**Stated goal:**
Copy out each line of the records that contains the string "title", treating uppercase and lowercase as different.

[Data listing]
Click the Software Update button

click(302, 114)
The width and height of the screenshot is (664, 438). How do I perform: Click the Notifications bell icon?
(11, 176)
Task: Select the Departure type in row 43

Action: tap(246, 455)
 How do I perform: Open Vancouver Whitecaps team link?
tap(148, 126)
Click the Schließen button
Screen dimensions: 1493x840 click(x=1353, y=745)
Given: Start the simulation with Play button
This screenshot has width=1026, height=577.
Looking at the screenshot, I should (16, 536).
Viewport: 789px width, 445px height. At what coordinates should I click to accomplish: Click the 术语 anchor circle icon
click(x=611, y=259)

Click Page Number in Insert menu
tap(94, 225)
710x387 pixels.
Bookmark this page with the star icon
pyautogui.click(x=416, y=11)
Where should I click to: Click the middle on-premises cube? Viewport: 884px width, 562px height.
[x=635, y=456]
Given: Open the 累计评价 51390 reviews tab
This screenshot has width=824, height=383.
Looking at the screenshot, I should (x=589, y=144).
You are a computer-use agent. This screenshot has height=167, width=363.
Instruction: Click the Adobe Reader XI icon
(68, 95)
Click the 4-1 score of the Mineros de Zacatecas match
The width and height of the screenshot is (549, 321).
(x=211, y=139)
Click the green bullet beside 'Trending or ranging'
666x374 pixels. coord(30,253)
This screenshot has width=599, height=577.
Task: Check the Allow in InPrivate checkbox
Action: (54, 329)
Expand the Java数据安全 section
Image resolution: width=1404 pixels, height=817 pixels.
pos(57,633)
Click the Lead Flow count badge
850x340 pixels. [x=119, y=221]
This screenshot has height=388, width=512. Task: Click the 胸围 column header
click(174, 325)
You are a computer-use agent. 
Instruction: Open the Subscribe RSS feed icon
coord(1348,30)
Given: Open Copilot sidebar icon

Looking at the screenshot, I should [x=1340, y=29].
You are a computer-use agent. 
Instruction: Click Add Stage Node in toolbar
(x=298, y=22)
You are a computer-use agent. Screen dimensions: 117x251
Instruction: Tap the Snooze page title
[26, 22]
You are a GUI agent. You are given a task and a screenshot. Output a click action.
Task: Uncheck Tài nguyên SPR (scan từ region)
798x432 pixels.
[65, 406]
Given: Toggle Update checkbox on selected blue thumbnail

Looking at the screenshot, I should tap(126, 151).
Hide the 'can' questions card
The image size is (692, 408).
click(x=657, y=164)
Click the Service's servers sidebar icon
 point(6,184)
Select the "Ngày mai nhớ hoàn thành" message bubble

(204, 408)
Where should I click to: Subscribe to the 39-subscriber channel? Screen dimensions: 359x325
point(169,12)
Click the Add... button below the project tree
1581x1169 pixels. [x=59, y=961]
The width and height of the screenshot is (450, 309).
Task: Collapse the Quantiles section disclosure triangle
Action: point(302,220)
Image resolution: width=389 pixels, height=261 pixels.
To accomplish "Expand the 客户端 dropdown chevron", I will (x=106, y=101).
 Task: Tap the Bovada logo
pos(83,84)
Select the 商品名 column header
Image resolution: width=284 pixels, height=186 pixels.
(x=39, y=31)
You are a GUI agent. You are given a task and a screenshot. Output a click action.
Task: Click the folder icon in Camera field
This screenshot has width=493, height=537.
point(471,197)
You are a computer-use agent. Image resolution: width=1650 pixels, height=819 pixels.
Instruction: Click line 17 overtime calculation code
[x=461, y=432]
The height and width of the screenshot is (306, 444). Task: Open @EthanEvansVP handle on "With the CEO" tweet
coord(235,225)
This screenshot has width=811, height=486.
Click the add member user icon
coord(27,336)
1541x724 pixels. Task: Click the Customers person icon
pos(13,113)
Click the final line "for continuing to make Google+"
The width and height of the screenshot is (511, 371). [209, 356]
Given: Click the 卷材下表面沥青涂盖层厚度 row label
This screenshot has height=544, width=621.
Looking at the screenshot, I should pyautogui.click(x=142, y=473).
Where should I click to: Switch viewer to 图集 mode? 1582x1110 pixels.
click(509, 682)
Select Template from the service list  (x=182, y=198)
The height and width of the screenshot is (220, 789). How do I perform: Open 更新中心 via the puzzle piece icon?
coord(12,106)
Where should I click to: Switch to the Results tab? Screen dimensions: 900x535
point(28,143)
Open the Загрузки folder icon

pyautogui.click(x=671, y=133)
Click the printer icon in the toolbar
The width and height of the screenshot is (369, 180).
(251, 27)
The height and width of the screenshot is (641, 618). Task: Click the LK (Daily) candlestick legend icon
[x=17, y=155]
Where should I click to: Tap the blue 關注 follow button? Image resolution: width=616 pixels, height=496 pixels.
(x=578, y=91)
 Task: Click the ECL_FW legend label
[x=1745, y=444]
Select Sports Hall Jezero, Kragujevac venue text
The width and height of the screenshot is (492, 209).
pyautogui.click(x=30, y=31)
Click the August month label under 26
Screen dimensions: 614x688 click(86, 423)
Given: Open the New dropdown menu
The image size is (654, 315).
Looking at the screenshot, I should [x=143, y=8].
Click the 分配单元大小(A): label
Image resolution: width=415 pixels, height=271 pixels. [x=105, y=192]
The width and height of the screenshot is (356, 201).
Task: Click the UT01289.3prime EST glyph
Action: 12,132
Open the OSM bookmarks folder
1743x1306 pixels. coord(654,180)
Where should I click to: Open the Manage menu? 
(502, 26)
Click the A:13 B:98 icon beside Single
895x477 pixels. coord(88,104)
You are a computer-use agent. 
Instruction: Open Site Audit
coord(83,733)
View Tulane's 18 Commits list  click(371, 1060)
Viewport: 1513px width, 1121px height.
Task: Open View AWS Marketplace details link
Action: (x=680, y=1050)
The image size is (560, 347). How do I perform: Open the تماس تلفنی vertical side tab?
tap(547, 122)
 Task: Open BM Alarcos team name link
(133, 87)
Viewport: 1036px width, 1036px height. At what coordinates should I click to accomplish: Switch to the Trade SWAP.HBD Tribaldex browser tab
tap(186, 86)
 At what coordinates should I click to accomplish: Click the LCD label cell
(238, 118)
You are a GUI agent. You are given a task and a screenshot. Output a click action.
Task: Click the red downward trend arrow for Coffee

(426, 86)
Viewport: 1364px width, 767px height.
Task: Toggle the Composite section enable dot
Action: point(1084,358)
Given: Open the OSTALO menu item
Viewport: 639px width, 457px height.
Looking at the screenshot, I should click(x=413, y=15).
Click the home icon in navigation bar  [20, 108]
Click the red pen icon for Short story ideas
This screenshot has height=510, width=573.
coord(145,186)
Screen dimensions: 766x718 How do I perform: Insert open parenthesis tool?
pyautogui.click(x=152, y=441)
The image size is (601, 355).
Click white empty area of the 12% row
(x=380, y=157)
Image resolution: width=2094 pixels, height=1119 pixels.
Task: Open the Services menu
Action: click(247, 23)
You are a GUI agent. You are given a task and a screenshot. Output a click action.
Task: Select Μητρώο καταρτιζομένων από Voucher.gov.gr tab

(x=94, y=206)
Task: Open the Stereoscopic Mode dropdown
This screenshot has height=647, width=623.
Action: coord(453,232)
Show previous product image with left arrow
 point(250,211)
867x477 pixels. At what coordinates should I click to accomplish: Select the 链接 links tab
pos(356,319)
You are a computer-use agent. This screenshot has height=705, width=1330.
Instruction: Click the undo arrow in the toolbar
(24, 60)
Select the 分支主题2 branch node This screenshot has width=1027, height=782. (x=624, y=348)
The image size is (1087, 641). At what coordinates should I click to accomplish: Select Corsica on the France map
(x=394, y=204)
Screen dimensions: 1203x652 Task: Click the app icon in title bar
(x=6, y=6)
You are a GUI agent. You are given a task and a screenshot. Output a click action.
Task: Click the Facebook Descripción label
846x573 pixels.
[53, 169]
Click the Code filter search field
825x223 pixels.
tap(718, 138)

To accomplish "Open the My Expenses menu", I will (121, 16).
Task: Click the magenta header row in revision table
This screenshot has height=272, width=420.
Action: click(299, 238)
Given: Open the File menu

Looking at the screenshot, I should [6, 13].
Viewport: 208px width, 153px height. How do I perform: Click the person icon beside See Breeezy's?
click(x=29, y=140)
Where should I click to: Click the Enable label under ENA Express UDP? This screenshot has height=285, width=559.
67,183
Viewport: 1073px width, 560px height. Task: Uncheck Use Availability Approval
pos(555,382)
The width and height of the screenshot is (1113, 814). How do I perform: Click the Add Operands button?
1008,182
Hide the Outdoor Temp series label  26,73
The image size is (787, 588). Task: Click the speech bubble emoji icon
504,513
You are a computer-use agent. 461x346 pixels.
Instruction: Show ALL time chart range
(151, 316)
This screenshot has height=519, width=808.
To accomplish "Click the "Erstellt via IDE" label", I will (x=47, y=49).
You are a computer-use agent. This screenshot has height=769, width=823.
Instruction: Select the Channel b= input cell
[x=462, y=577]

**Exercise response:**
Instruction: Tap the Snooze page title
Screen dimensions: 1203x652 Task: Click the app icon in title bar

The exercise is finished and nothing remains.